Tasks to complete:
1. Using the post on binding the Tabix library to JavaScript, say whether each statement agrees with it: (a) XULRunner comes installed by default on Ubuntu; (b) js-ctypes lets JavaScript code call functions in shared libraries; (c) the Tabix code can be found on github. For each, answer yes or no and quote the words that decide it.
2. Transcribe the stretch of the Tabix binding post that opens with the words "About xpcshell" and ends after the words "to be downloaded.".

Page extract:
29 May 2013

Binding a C library with Javascript/ #mozilla. An example with the Tabix library

In this post I'll show how to bind a C API to javascript using the mozilla/xul-runner API and the tabix library.

About xpcshell

XULRunner is a Mozilla runtime package. The SDK package contains xpcshell, a JavaScript Shell application that lets you run JavaScript code. "Unlike the ordinary JS shell (js), xpcshell lets the scripts running in it access the mozila technologies (XPCOM)." I've tested the current code with
$ xulrunner -v
Mozilla XULRunner 22.0 - 20130521223249
XULRunner is not installed by default on ubuntu on needs to be downloaded.

The js.type library

The js-ctypes is a foreign-function library for Mozilla's privileged JavaScript. It provides C-compatible data types and allows JS code to call functions in shared libraries (dll, so, dylib) and implement callback functions.

Tabix

Heng Li's Tabix is "a generic tool that indexes position sorted files in TAB-delimited formats such as GFF, BED, PSL, SAM and SQL export, and quickly retrieves features overlapping specified regions.". The code is available in github at https://github.com/samtools/tabix.

Binding the Tabix library to javascript

First of all, the dynamic library for tabix must be compiled:
$ cd /path/to/tabix.dir
$ make libtabix.so.1
A javascript file tabix.js is created. At the top, we tell the javascrpipt engine we want to use the js.type library:
Components.utils.import("resource://gre/modules/ctypes.jsm")

Given material:
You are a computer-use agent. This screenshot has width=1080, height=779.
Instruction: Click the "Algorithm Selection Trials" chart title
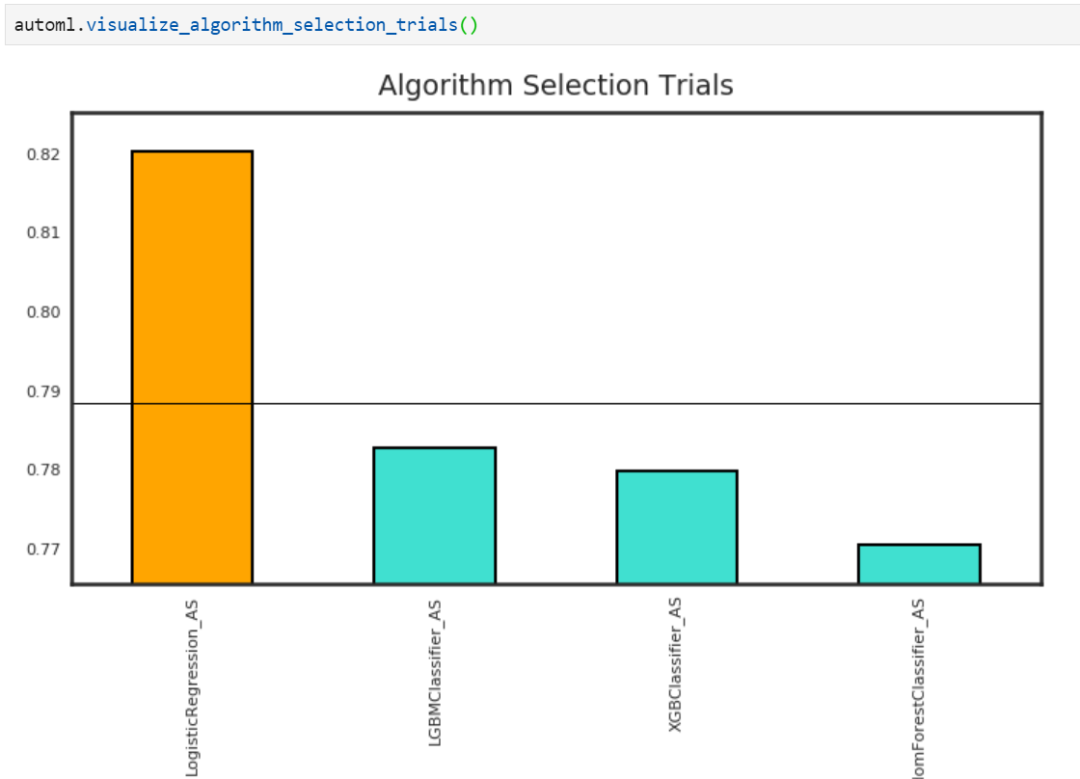pyautogui.click(x=555, y=86)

Responses per task:
1.
(a) No: "XULRunner is not installed by default on ubuntu on needs to be downloaded."
(b) Yes: "allows JS code to call functions in shared libraries (dll, so, dylib)"
(c) Yes: "The code is available in github at https://github.com/samtools/tabix."

2.
About xpcshell

XULRunner is a Mozilla runtime package. The SDK package contains xpcshell, a JavaScript Shell application that lets you run JavaScript code. "Unlike the ordinary JS shell (js), xpcshell lets the scripts running in it access the mozila technologies (XPCOM)." I've tested the current code with
$ xulrunner -v
Mozilla XULRunner 22.0 - 20130521223249
XULRunner is not installed by default on ubuntu on needs to be downloaded.